Margherita Guidaci
est née en 1921 en plein centre de Florence, grande ville universitaire et
grand foyer de littérature, ville de Dante, mais aussi d’Aldo Palazzeschi et
Mario Luzi. Dans son écriture comme dans sa carrière universitaire, elle se
tiendra cependant toujours à l’écart de son influence écrasante pour suivre un
chemin strictement personnel.
Le mois même de
ses 18 ans, en avril 1939, l’Italie fasciste envahit l’Albanie. Et c’est aussi
pendant la guerre qu’elle fait la découverte déterminante d’Emily Dickinson dont elle sera l’une des premières
traductrices en Europe. « C’est l’expérience de la guerre qui m’a fait mûrir, avec
son atmosphère de douleur et de terreur et le sentiment omniprésent de la mort. » Ce
profond sens du tragique demeurera la marque de son œuvre.
Si l’écriture
correspond à une urgence vitale, c’est qu’elle donne forme à ce qui n’est que
chaos, insignifiance, perte.

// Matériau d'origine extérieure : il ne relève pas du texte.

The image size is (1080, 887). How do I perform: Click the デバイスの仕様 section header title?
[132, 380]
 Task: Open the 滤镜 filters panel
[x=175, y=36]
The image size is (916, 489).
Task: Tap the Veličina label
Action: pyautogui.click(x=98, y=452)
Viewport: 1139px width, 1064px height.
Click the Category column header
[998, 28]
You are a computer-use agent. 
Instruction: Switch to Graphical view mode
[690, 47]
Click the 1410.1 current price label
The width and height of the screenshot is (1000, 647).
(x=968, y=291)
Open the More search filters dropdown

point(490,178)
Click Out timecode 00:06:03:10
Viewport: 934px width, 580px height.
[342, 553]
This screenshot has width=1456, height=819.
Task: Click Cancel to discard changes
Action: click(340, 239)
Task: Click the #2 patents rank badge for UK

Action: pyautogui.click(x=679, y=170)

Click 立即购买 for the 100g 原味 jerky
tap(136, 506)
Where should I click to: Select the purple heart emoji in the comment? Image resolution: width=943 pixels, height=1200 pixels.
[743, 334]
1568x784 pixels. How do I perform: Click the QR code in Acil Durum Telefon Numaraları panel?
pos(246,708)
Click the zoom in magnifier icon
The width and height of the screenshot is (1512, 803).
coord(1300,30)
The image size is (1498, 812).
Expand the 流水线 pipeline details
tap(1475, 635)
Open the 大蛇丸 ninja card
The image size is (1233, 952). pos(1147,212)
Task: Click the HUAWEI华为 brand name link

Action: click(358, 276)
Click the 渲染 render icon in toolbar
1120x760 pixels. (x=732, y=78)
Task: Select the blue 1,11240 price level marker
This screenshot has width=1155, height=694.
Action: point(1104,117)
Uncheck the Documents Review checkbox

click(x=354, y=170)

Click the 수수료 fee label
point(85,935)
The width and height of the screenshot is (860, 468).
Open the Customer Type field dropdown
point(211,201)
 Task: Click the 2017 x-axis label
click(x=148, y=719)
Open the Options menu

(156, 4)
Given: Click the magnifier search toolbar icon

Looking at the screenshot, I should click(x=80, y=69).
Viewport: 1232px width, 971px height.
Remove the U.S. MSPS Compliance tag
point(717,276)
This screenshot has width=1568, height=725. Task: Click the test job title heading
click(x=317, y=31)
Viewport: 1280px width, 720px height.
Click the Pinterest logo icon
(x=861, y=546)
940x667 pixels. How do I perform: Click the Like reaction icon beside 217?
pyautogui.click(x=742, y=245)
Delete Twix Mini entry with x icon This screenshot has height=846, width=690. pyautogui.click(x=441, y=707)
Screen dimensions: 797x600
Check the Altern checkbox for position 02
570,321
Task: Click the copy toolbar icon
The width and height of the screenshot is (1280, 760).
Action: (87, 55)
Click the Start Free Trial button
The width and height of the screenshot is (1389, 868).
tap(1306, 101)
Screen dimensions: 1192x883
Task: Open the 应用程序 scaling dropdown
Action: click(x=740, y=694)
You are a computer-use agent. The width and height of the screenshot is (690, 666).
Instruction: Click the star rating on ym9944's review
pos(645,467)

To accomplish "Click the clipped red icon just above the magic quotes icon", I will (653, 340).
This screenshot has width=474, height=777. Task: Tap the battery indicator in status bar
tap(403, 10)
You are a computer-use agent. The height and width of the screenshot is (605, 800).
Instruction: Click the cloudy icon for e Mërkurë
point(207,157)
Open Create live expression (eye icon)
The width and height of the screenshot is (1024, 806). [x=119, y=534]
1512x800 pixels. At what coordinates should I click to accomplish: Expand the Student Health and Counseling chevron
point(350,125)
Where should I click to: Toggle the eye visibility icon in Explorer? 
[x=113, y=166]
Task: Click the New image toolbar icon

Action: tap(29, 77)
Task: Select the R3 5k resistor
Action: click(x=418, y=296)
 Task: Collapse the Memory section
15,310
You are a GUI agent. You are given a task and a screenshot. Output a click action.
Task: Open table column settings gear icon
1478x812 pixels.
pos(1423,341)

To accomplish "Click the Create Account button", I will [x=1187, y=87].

C’est à l’hôpital psychiatrique que Margherita
Guidacci écrit les textes de Neurosuite (1970), textes de la plus extrême
détresse, et pourtant d’une limpidité parfaite et presque sereine.
Cette tension
extrême et cette sorte de détachement, c’est chez Emily Dickinson qu’elle en a
trouvé la forme exemplaire. Ce qui la lui rend si chère, dit-elle, « sa
puissance de condensation, cet élan qui la fait bondir d’une image à l’autre. »Découvrir Guidacci, c’est découvrir une autre Dickinson, aussi âpre et
lumineuse que l’Américaine, mais plus ouverte au monde, plus proche.